There are 8 corner positions and there are 8 cubes that can go in the "first" corner, 7 in the "second", etc. So 8! possible placements for the 8 corners. Similarly there are 12! possible positions for the the 12 edge pieces, and 6! for the 6 face-centres. Altogether there are 8! * 12! * 6! potential all-black positions.

All-black orientations
Of the potential positions for each individual cube, only some will have all-black exterior faces.

The corner cubes can be oriented in 3 different ways such that all three outward-facing surfaces are black.
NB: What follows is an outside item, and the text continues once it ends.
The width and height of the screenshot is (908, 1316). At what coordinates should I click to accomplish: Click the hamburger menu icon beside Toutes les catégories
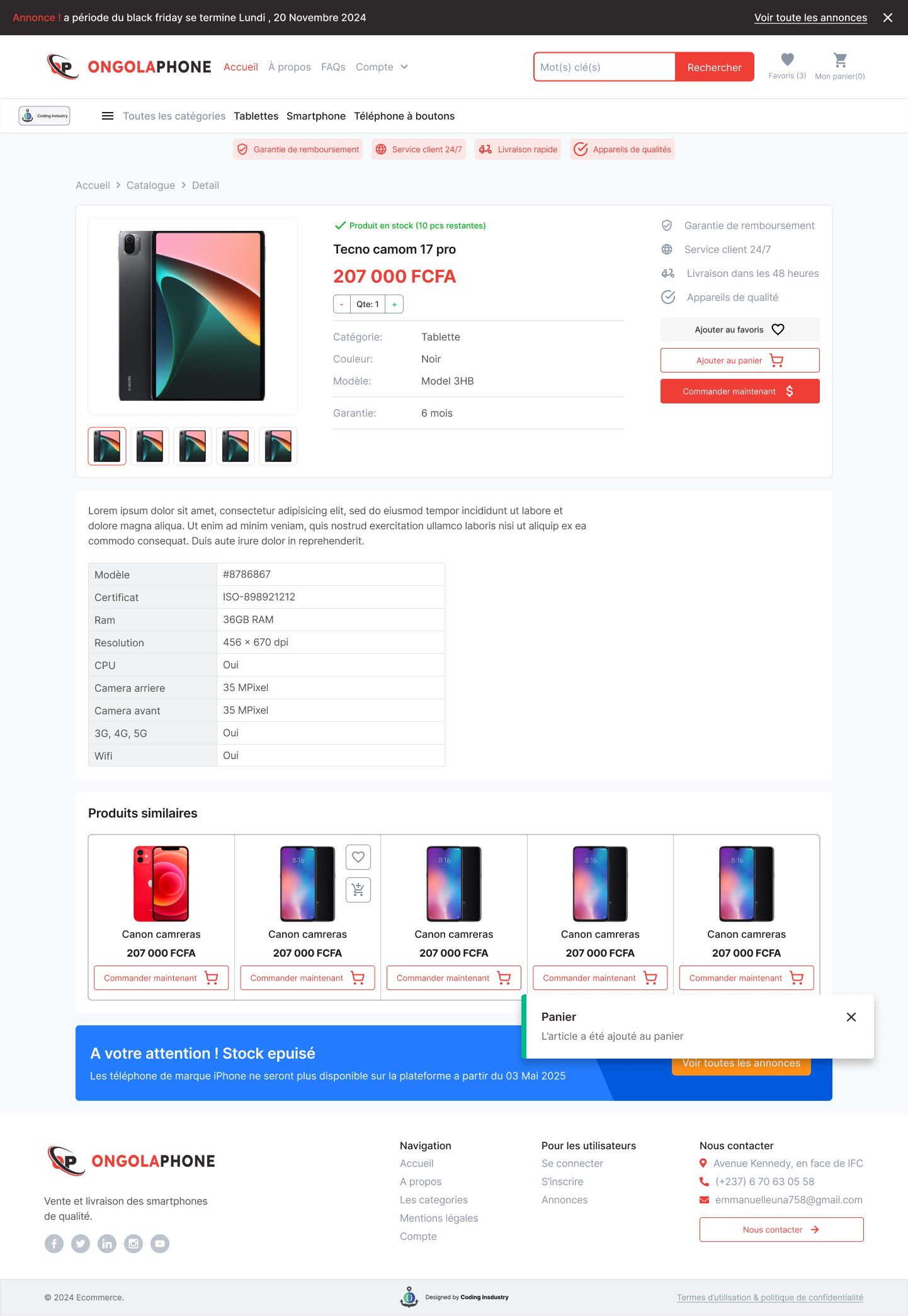108,116
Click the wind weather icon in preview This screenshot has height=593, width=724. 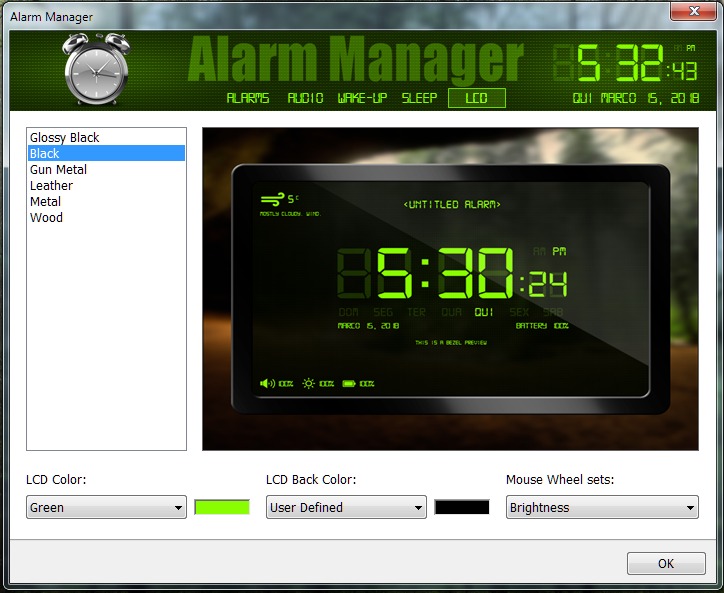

There are 8 of those, so 3^8 orientations. Similarly, the 12 edge pieces can be oriented only 2 ways for a total of 2^12 orientations, and the 6 face-centre cubes can be oriented in 4 different ways - total of 4^6 ways.

Multiplying this out gives 8! * 12! * 6! * 3^8 * 2^12 * 4^6 = 1,530,664,174,762,362,289,520,640,000 = 1.530664174762362289520640000 * 10^27 ways to build an all-black cube.

So the probability is 7.6241880651729259940550741608997 * 10^-39 or 1/1.3116150748798701962972601353377 * 10^38

John said...

secret squirrel. In calculating your all-black, I didn't see any consideration of the 24 ways to orient the center, all white block.

"Multiplying this out gives 8! * 12! * 6! * 3^8 * 2^12 * 4^6 = 1,530,664,174,762,362,289,520,640,000 = 1.530664174762362289520640000 * 10^27 ways to build an all-black cube."